The number of really top-grade ‘investor cars’ available for general sale has undeniably shrunk in the past few years and so, too, has the pool of really serious buyers, most of whom have probably owned one/ sold one/ sworn never to have one again/ burnt their fingers on one/ got divorced over one/ broke down in one/ crashed one in embarrassing circumstances.
Skipping breezily by telephone call and email into this highly developed and niche market comes the Bedroom Broker (‘BB’), so named as none of them has an office address or website. They must, therefore, be working from a spare upstairs room. Just an assumption, correct us if we are wrong…
In the Kidston office in Geneva, I’ve witnessed calls and emails on a weekly basis from unknown people offering us the most desirable cars in the world. In fact, there seem to be more now than ever. Most believe they can win the lottery by offering ‘data’ or ‘infos’ on what we’d call ‘air cars’; vehicles that do exist, but aren’t for sale.
After ‘Ferrari 250 GTO’ in the subject line, the first matter addressed is generally the terms on which the BB is willing to trade. They have a buyer/seller and are looking for an introductory fee. Their hoped-for remuneration is modest, as they have low overheads – pizza delivery, mom and pop’s internet – and income supplemented by a weekend job.
The format is usually the same, as are the cars offered. Most of the Ferrari 250 GTOs (‘racing history on application’ and accompanied by a Ferrari red book) are apparently for sale. Every collector is looking for an Alfa Romeo 33 Stradale. The strange part is that none of the owners or buyers are working with a known specialist; all seem to be putting total novices on the job.
A well-respected dealer and friend of Kidston SA commented: “Not to sound like an old fart, but I’m missing the days when I’d get an inquiry and would usually instantly either recognise the name, or with minimal effort know it was someone serious…”
Typical ingredients of the BB sales process include a reluctance to mention chassis numbers and a clear lack of control over the authority to offer the car. On the rare occasions where chassis numbers are mentioned, mostly after long discussion and persuasion techniques of which some national secret services would be jealous, the cars offered are certainly not for sale when you reach out to the owner. In many cases, these are friends or clients.
BBs insist they are in direct contact with the seller, then ask for a letter of intent, proof of funds, non-disclosure agreement or all of these instruments. This should raise a red flag as it almost always signals a broker with no authority or control over the car they are proposing. Even if they claim to be mandated by the owner, soon into the call or email exchange it’s clear there’s a seemingly endless chain of other fantasists, none of whom has much power over events.
And what about the always-mentioned ‘informations’? Professional photography?
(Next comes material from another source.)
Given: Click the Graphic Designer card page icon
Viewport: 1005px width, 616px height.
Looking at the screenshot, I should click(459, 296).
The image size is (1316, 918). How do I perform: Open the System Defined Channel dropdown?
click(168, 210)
The BB laughs in its face. Properly researched sales literature with rare, hard-to-source period images and factory build sheets? What’s the point, thinks the BB, when I can attach a doctored pdf from an internet fan site with chassis numbers and names blurred out?
We keep a record of the Bedroom Brokers who have crossed our path in recent months and maintain an informal ‘Olympics’ on the wall of the office kitchen. Vying for a medal is the rather aggressive 25-year-old on the lookout for a Tipo 33 Stradale for his client in France, and the lady keen to prove her credentials by claiming friendship with a long-time British 250 GTO owner. Gold will go down to the wire: either an Italian broker advertising a 250 GTO via Facebook or a student selling two 250 GTOs at once.
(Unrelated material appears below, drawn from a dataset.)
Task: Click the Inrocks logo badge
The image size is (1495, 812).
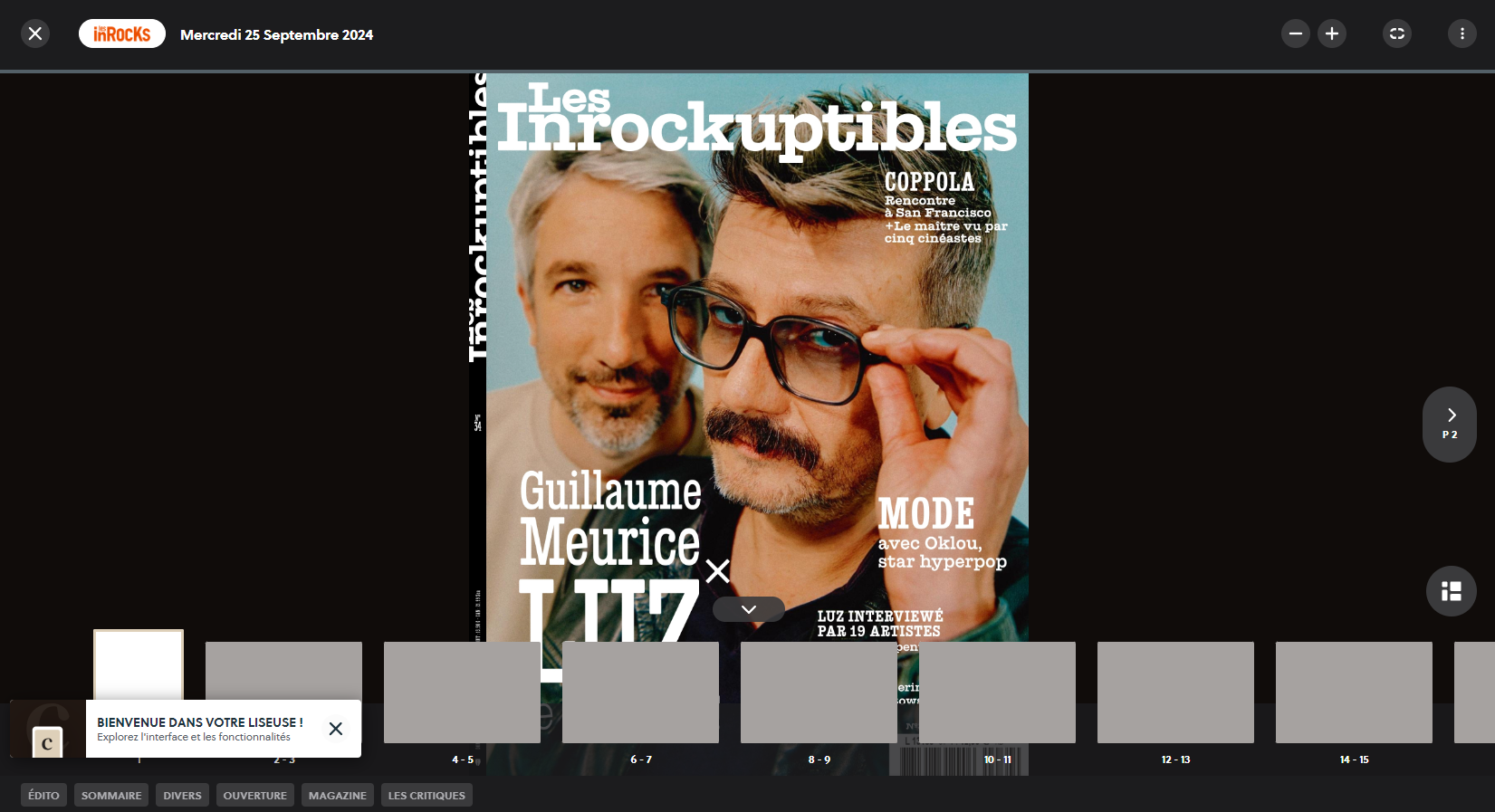Action: tap(122, 33)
None of these has any track record of previous dealings in classic automobiles.
To be fair, these are not, generally, attempts to defraud. Nor are they an internet scam. They simply represent a total lack of realism and experience, paired to wishful thinking that it’s possible to make a considerable amount of money by doing very little work and providing no added value whatsoever to a possible transaction.
And while it’s sometimes entertaining to hear the stories people make up to convince you of their legitimacy, it’s a worrying and saddening trend.
On the other hand, it shows that our world still makes people dream, even if it’s for the wrong reasons…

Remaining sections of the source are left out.